**Exercise**
Begin at the first line of the records below and, please, give each line again exactly until the line with "Screen dimensions: 872x632" is included.

Stored items

################

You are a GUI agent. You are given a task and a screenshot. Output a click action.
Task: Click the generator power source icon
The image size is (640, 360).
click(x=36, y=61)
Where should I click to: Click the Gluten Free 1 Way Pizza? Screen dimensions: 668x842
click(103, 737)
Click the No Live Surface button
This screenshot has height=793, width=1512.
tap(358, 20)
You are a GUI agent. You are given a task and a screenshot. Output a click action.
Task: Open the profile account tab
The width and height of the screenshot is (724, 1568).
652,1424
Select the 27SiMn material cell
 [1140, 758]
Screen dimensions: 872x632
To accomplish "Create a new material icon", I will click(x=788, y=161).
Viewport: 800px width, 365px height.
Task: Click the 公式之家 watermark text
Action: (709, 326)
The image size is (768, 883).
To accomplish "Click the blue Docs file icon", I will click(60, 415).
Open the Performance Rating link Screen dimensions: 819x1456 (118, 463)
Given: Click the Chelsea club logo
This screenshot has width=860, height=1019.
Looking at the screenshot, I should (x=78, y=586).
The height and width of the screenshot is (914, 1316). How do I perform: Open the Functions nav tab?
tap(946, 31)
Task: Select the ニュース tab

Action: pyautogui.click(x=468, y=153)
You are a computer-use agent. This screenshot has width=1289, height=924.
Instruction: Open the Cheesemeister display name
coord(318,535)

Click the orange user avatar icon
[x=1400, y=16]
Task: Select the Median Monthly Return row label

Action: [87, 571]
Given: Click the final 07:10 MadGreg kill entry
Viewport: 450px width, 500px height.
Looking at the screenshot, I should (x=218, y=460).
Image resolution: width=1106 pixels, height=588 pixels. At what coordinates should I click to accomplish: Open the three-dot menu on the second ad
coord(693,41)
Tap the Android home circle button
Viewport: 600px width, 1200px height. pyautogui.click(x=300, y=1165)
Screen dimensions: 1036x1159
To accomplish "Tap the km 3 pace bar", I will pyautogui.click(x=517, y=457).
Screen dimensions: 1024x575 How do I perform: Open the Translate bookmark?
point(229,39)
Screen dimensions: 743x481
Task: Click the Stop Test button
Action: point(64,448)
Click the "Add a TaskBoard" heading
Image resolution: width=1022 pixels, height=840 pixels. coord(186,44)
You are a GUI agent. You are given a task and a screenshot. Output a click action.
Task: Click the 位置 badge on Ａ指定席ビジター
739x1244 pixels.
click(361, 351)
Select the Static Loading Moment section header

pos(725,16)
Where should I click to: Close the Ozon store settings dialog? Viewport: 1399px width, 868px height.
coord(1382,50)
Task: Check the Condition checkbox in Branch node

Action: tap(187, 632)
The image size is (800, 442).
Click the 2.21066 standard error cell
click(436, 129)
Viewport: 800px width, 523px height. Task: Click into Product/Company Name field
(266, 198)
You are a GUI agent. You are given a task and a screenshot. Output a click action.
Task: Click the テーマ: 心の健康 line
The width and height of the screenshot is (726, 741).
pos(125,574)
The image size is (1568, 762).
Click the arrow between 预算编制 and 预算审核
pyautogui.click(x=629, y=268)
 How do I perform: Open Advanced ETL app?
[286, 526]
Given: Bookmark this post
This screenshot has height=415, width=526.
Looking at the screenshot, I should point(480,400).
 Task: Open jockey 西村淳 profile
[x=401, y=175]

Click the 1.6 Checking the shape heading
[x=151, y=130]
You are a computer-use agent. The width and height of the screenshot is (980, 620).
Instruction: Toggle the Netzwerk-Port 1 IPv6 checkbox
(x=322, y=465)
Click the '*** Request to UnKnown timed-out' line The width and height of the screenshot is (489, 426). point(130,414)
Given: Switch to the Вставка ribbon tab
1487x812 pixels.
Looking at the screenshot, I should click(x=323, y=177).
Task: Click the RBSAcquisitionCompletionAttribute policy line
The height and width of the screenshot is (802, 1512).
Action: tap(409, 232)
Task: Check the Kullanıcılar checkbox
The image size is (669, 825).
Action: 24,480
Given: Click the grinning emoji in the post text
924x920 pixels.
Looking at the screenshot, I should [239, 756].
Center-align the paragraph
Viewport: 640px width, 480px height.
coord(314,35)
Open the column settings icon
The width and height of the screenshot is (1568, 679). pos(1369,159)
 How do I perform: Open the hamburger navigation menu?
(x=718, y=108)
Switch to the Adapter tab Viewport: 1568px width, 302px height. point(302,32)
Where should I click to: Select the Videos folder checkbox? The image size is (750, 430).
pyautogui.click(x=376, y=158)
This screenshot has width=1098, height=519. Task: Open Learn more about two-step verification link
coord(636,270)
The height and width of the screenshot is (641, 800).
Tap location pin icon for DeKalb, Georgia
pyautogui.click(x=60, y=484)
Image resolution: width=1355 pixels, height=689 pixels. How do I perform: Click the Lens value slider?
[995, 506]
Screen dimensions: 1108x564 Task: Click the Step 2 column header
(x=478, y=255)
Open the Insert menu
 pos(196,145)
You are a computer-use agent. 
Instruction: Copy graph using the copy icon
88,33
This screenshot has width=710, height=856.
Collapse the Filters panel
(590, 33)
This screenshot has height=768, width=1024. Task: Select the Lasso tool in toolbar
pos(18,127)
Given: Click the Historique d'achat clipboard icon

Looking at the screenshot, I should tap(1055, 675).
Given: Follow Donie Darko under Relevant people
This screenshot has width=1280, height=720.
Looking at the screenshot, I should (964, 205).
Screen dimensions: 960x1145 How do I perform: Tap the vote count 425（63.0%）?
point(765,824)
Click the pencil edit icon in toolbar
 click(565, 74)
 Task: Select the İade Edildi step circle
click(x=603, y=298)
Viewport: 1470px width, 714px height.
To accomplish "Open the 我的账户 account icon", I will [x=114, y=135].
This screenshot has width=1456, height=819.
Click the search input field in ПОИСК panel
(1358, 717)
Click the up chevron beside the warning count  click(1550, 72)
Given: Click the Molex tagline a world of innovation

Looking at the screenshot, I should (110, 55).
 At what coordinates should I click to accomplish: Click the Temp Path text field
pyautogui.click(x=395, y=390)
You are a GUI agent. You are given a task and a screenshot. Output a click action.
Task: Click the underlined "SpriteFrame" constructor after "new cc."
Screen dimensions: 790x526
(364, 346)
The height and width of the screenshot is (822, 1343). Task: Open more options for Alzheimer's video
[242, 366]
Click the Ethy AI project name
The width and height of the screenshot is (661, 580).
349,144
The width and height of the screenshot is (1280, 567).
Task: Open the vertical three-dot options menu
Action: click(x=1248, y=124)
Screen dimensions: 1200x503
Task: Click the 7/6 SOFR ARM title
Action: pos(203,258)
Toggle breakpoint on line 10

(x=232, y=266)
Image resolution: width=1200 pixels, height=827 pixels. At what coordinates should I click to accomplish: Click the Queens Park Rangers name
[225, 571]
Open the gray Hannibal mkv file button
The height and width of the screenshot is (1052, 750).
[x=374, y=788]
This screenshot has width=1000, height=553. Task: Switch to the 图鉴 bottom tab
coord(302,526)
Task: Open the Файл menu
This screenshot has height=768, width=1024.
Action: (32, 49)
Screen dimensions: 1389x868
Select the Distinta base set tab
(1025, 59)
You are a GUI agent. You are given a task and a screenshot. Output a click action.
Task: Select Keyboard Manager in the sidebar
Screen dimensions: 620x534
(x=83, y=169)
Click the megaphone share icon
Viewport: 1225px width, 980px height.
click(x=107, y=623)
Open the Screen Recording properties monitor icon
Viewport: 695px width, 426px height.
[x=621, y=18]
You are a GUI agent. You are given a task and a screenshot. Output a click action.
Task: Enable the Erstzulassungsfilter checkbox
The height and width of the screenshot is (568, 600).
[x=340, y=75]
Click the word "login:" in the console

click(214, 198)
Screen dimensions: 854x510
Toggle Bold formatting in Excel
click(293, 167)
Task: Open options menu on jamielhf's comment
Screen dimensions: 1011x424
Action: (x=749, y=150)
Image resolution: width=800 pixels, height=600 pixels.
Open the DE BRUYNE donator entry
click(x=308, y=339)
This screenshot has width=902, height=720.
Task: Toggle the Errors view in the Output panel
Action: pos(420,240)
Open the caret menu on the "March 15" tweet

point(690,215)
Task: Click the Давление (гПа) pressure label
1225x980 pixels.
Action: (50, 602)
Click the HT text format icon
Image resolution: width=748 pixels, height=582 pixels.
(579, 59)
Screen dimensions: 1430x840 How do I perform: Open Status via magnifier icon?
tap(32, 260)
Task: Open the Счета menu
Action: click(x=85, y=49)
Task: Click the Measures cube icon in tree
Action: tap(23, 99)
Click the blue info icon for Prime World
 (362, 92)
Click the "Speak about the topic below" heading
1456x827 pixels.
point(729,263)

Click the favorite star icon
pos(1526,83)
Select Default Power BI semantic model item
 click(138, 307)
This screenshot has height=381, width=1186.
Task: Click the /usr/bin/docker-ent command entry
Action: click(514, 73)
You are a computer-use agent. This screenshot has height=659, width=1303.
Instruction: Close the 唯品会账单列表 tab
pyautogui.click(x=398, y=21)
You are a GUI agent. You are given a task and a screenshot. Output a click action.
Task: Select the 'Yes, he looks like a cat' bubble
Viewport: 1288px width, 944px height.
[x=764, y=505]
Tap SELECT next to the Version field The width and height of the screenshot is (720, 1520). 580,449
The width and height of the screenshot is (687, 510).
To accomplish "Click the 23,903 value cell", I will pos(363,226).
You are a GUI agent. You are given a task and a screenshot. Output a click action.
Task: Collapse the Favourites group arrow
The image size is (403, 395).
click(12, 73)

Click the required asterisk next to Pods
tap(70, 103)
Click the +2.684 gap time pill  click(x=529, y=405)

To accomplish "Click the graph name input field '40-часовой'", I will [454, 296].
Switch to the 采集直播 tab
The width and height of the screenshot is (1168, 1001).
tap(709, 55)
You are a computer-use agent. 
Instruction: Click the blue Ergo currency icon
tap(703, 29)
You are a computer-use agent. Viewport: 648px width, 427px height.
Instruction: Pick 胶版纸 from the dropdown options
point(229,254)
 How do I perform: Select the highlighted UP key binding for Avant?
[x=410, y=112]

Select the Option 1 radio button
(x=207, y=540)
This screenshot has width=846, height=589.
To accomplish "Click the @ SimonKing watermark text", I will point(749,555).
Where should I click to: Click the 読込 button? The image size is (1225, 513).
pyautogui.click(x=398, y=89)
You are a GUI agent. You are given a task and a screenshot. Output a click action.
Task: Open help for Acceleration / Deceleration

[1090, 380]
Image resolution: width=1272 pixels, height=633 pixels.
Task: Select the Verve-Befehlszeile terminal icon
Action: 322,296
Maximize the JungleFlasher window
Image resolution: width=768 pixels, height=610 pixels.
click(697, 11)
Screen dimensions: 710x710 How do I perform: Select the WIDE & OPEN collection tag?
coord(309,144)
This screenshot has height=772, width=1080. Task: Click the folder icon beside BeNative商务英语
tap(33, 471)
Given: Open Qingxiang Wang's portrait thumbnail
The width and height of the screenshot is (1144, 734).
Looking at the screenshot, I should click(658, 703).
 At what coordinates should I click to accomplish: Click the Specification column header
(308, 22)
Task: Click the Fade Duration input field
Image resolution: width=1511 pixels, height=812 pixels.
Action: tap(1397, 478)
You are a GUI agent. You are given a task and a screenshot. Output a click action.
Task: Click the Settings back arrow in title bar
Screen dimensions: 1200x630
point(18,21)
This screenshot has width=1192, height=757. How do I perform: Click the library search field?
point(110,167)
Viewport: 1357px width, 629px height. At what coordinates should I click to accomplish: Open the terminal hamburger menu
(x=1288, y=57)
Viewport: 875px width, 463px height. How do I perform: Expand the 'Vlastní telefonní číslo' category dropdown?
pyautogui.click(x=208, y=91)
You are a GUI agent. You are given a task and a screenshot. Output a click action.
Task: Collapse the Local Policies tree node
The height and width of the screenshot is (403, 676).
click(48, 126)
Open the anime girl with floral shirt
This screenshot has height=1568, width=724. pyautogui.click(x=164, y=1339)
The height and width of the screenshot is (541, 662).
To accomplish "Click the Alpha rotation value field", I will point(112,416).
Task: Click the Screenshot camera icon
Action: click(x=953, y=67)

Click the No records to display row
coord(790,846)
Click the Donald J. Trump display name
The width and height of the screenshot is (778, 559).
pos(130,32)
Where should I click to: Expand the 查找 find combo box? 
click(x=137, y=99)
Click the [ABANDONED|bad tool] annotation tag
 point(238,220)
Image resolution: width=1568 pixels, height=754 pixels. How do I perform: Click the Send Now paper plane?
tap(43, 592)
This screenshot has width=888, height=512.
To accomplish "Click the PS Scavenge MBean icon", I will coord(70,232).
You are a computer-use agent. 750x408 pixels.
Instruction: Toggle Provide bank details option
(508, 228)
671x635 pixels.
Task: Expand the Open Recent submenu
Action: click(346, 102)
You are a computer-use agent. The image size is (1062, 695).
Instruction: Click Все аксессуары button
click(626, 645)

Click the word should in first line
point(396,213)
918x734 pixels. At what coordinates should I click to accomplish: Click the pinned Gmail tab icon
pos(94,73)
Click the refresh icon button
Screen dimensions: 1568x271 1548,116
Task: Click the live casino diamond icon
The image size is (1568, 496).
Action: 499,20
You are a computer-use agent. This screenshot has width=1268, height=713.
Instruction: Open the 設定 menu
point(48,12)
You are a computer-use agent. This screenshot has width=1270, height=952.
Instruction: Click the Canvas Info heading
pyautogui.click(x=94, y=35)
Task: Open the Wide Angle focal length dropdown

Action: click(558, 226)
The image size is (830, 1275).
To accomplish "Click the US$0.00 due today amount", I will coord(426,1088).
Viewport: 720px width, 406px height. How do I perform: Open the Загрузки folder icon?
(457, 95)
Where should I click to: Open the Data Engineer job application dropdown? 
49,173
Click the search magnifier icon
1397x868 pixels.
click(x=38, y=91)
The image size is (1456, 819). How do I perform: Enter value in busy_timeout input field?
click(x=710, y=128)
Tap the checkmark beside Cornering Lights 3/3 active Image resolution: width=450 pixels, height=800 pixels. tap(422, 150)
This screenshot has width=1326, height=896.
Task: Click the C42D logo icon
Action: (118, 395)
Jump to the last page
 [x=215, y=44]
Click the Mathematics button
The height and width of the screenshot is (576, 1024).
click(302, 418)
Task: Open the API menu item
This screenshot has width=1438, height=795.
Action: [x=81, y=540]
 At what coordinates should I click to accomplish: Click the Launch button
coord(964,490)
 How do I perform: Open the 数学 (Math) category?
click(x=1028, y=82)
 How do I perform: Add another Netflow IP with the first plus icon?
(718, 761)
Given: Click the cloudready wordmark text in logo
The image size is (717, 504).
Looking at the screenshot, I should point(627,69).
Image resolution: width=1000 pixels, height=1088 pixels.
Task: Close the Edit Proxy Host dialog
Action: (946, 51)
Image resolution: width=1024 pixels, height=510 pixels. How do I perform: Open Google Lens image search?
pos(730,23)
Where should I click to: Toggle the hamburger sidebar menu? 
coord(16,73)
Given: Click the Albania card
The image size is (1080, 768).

################

**Reply**
You are a GUI agent. You are given a task and a screenshot. Output a click action.
Task: Click the generator power source icon
The image size is (640, 360).
click(x=36, y=61)
Where should I click to: Click the Gluten Free 1 Way Pizza? Screen dimensions: 668x842
click(103, 737)
Click the No Live Surface button
This screenshot has height=793, width=1512.
tap(358, 20)
You are a GUI agent. You are given a task and a screenshot. Output a click action.
Task: Open the profile account tab
The width and height of the screenshot is (724, 1568).
652,1424
Select the 27SiMn material cell
 [1140, 758]
Screen dimensions: 872x632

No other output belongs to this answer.